On the 29th March 2023, the Law Commission and the Scottish Law Commission revealed their Summary of Report. A hugely anticipated piece of work that involved a period of consultation in 2019 with over 680 responses.
So what does the report cover?
For this article let’s look at four key areas, Eligibility, The Regulated Surrogacy Statement, Safeguards for the new pathway and the New Pathway to Legal Parenthood. Our special newsletter also has some key elements listed too, such as expenses.
The surrogate must be at least 21 years old.
The intended parents must be at least 18 years old. This is the minimum age for obtaining a parental order under the current law.
At least one of the intended parents must have a genetic link to the child.
Where there are two intended parents, they must be married, in a civil partnership, or living as partners in an enduring family relationship.
At least one of the intended parents, and the surrogate, must meet a test of connection with the UK (domicile or habitual residence) at the time their surrogacy agreement is admitted on to the new pathway, and when the child is born.
The Summary Report recommended that the essential elements of a surrogacy agreement on the new pathway should be set out on an official form, the Regulated Surrogacy Statement, and be signed by the surrogate, the intended parents and the Regulated Surrogacy Organisation.

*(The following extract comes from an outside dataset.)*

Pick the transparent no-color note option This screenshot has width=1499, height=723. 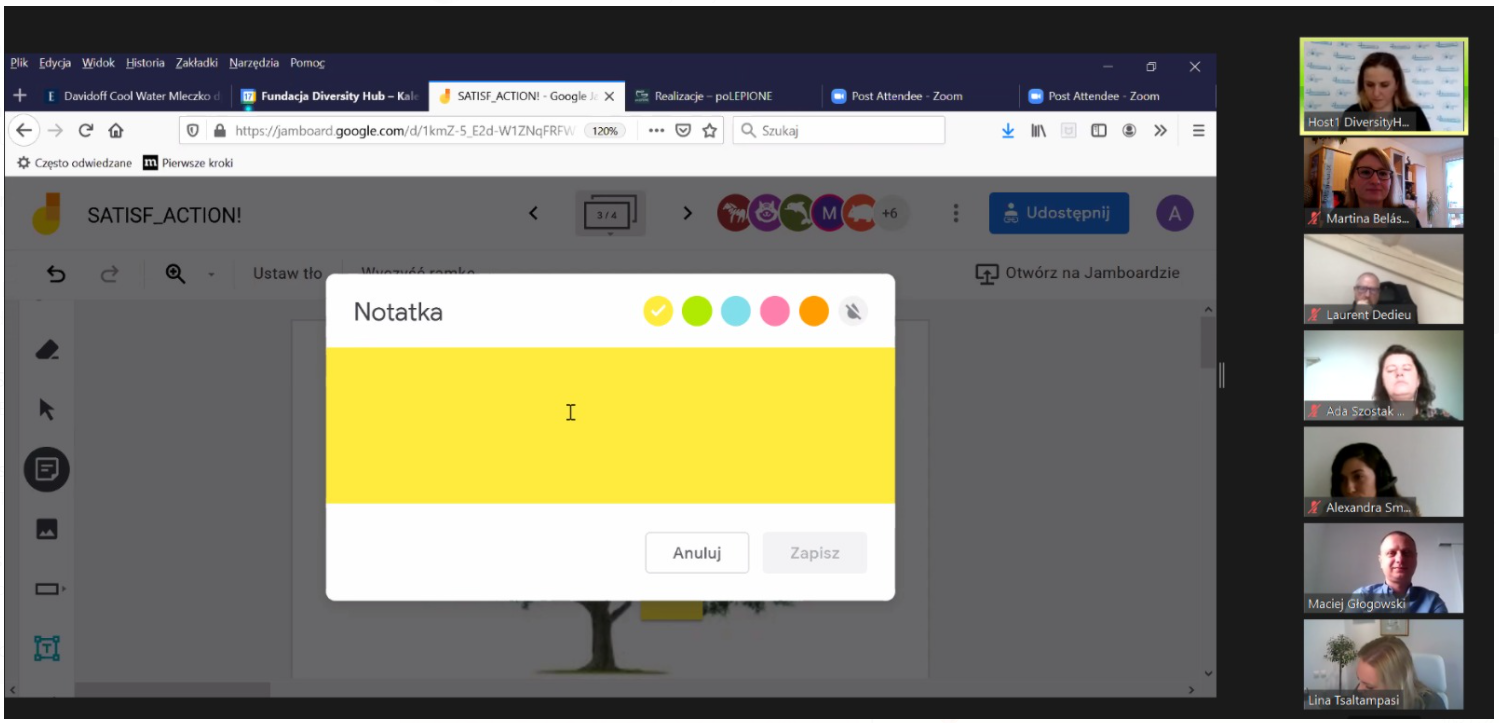coord(853,312)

In the report the Law Commission make recommendations about the details that should be included in the Regulated Surrogacy Statement. These are;
- A statement that the intended parents will be the legal parents at birth, and that the surrogate will not be the legal parent of the child born, subject to her withdrawing her consent to the surrogacy agreement before the birth;
- Confirmation that a welfare of the child assessment has been completed to the satisfaction of the RSO;
- Confirmation that the parties have fulfilled the screening requirements;
- A statement by the intended parents and the surrogate that the child born of the surrogacy agreement will have their home with the intended parents;
- A description of the permitted payments to be made by the intended parents to the surrogate (although not a breakdown of all agreed expenses);
- Identifying details of those involved in the surrogacy agreement: the intended parents and the surrogate, the Regulated Surrogacy Organisation and (if any) the clinic;
- Details of whose genetic material is being used in conception:
- This will include identity in the case of the surrogate, intended parents, and known donors;
- In the case of identity-release gamete donors (those donors who are anonymous to the recipients of their gametes, but whose identity can later be released to a child born of those gametes once he or she reaches the relevant age), details of how to access information regarding the donor through the HFEA Register of gamete donors; and
- Non identifying information regarding the intended parents, surrogate and any known donors. This information could include a physical description of the parties, their marital status, or ethnic group.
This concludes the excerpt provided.